Hi, I’m obviously not a legal expert or tying to give advice in any way here. However, from “my” understanding “all” cookies must still be declared and site owners are “responsible” for any third party cookies in use on their websites. This includes cookies set by social media functions - social share buttons, links and video embeds. These type of cookies generally track information that “could” be combined with other information collected via third-party content to create a user “profile”.
Currently, Jupiter appears to set an awful lot of cookies relating to various social media functionality.
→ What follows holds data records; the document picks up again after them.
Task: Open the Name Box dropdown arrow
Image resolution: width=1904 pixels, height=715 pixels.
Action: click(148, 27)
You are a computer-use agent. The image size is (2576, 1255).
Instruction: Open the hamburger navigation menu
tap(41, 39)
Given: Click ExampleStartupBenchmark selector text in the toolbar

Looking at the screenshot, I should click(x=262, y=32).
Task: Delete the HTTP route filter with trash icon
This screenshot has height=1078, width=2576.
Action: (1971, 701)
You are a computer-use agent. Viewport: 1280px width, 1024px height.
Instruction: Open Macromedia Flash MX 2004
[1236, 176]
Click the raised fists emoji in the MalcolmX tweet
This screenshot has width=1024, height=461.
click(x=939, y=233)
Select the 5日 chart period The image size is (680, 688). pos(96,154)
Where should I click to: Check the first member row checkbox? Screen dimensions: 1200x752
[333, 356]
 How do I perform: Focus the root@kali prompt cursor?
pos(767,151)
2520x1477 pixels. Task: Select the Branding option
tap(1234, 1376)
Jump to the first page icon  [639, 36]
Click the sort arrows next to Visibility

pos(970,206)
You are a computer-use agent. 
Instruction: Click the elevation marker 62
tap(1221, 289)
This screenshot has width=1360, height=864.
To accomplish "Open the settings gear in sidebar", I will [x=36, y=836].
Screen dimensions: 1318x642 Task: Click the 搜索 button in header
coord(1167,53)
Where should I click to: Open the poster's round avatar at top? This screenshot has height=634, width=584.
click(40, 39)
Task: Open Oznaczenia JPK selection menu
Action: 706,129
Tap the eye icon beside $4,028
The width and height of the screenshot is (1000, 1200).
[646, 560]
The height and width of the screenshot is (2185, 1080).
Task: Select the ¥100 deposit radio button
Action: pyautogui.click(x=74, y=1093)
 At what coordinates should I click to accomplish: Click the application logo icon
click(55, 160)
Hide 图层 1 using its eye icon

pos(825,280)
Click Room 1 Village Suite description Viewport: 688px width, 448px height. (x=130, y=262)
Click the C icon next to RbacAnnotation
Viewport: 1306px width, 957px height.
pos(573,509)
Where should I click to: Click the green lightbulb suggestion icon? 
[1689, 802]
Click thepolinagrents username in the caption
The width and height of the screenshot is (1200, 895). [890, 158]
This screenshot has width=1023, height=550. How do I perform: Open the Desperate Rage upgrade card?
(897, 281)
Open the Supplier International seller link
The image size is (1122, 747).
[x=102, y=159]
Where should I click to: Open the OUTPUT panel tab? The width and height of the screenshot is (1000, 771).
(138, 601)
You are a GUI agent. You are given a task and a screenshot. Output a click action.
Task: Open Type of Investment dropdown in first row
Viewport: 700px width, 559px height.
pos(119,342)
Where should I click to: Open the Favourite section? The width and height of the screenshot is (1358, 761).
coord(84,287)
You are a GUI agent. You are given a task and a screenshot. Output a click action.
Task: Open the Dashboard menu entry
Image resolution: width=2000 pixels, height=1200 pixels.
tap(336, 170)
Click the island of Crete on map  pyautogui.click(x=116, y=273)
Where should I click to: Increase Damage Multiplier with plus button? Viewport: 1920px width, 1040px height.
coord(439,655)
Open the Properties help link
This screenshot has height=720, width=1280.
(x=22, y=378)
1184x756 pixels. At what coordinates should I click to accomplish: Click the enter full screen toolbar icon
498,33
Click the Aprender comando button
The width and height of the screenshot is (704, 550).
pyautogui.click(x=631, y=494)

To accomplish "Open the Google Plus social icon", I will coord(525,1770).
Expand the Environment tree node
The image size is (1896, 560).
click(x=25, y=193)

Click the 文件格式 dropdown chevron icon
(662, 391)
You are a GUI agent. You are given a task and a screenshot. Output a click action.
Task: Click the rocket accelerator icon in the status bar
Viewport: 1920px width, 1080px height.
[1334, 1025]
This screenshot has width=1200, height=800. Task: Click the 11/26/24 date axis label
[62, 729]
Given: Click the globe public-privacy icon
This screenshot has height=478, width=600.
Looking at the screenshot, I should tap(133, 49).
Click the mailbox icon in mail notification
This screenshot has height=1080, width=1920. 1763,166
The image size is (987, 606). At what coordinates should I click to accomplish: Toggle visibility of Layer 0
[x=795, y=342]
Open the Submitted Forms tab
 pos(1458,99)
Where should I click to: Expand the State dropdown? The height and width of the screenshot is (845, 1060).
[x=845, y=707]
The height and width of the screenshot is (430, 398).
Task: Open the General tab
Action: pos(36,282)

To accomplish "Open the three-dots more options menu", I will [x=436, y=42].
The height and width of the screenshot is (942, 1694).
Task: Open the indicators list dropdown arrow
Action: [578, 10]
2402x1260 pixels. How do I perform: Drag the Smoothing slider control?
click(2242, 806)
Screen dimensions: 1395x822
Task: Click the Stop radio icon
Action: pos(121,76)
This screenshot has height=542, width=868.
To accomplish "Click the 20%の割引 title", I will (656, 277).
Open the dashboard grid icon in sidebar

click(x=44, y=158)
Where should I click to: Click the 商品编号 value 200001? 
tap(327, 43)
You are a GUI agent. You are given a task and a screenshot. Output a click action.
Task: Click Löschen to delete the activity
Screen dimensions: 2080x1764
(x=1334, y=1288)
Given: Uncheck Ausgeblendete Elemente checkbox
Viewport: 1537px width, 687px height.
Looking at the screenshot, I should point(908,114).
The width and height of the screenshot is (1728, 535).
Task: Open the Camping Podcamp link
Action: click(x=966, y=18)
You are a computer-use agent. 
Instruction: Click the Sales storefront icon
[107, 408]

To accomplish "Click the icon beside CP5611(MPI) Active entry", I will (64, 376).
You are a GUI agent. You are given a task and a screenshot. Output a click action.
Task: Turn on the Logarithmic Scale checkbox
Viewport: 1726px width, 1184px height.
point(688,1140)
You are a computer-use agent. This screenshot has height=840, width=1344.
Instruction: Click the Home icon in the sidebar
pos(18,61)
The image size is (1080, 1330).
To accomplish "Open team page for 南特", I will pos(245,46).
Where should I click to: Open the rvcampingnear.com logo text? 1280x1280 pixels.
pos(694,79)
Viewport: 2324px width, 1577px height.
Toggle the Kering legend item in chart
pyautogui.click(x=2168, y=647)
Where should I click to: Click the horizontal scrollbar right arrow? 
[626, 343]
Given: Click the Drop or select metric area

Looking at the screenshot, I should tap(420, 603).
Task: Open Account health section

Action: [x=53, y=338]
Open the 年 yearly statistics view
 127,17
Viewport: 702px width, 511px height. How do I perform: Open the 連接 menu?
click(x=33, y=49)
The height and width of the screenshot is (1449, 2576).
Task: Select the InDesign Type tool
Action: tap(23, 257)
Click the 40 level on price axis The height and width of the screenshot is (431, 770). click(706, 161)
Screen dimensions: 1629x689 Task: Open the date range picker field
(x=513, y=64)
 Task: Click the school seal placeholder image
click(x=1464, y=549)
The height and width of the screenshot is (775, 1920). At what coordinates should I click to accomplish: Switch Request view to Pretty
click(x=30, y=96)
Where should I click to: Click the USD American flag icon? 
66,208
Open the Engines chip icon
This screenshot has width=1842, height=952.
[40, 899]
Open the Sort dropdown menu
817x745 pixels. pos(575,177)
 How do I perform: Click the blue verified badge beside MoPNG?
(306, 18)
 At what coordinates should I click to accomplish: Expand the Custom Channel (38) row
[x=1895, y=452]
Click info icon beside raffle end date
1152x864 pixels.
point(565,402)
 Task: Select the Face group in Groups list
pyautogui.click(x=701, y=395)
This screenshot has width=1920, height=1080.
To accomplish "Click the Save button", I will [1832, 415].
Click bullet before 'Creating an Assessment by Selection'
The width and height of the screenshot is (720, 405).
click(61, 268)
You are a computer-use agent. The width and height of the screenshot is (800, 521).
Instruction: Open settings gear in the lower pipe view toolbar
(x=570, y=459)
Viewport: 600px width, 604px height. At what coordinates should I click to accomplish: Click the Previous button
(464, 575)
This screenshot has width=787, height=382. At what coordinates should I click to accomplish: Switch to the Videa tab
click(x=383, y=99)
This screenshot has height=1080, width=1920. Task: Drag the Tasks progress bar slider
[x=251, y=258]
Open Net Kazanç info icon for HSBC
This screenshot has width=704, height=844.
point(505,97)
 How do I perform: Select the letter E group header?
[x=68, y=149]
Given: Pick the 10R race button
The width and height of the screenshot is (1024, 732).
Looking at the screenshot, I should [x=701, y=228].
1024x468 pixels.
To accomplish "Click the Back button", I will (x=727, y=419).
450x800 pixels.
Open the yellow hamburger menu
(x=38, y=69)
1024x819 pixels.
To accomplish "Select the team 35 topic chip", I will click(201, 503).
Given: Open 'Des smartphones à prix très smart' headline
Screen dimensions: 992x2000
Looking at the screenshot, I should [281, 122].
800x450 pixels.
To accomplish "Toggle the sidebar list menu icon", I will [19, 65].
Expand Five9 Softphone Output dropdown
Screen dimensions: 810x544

In the interest of fairness, this may also apply equally to other themes right now though! However, some cookies (like the mk-jupiter-love) cookie set by the heart/like icon have an expiry date of “335586 days”! If you haven’t done so already then I would recommend performing a free scan on cookiebot.com, it will shed some light on the extent of the issue.
Just note that even if you use a plugin like Cookiebot, you still have to manually add a code snippet to “every” single plugin being used on your site (that set cookies) so that it can prevent that plugin from settings cookies until permission has been given. This code then has to be added back into each of these plugins “every time” they are updated going forward. At least until plugin developers have made their plugins GDPR compliant. Managing cookies now appears to be very complex, so this topic should be at the top EU site owners list of priorities right now. We should also all be putting pressure on social media companies, theme and plugin developers to get on top of this.